This repo is for our paper titled Evaluating LLMs with Multiple Problems at once (accepted to The fourth iteration of the Generation, Evaluation & Metrics (GEM) Workshop). The repo provides the data and code used for our paper. For reproducibility, we can check out this link to download the raw and parsed LLM outputs.
ZeMPE (Zero-Shot Multi-Problem Evaluation) contains 53,100 zero-shot multi-problem prompts. ZeMPE is synthetically generated by leveraging 6 classification and 12 reasoning benchmarks that already exist and are widely used. More concretely, there are 13,500 prompts for classification-related MPE tasks, 21,600 prompts for single-source reasoning-related MPE tasks, 18,000 prompts for mixed-source reasoning-related MPE tasks. Correspondingly, the zip file ZeMPE.zip
contains three files inside, i.e., ZeMPE_Clf.json
, ZeMPE_MultiReasonSS.json
, and ZeMPE_MultiReasonMS.json
. Note that we also include prompts for the standard single-problem evaluation that were used in our paper as baselines.
ZeMPE.zip
is password protected to avoid data contamintation. The password is ZeroShot
and MPE
with an underscore in between, 12 characters in total!

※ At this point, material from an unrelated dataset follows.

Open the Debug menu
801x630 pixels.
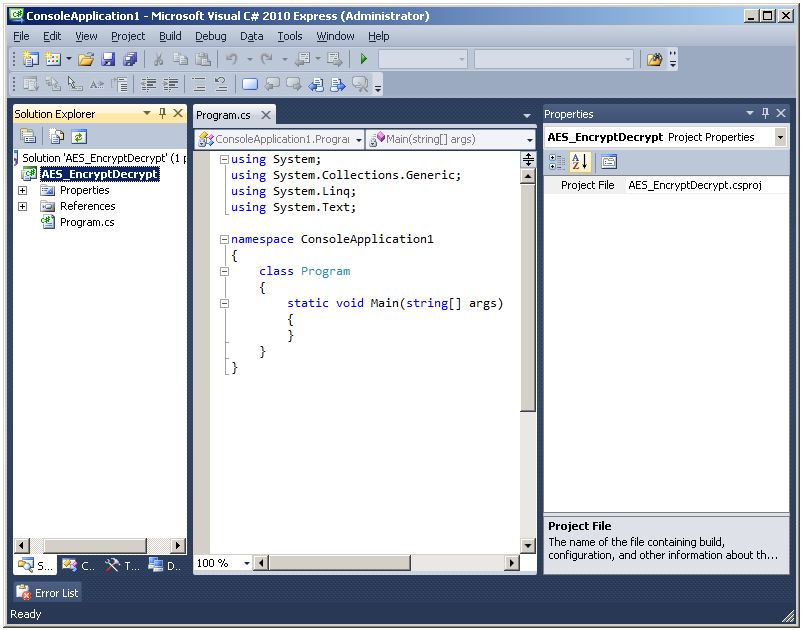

The paper has went through three versions. The first version only includes classification part of the results, whereas the second and third versions contain both classification and reasoning results. You can check out the earlyVersion
branch for code and data used in the early version.
@misc{wang2025evaluatingllmsmultipleproblems,
title={Evaluating LLMs with Multiple Problems at once},
author={Zhengxiang Wang and Jordan Kodner and Owen Rambow},
year={2025},
eprint={2406.10786},
archivePrefix={arXiv},
primaryClass={cs.AI},
url={https://arxiv.org/abs/2406.10786},
}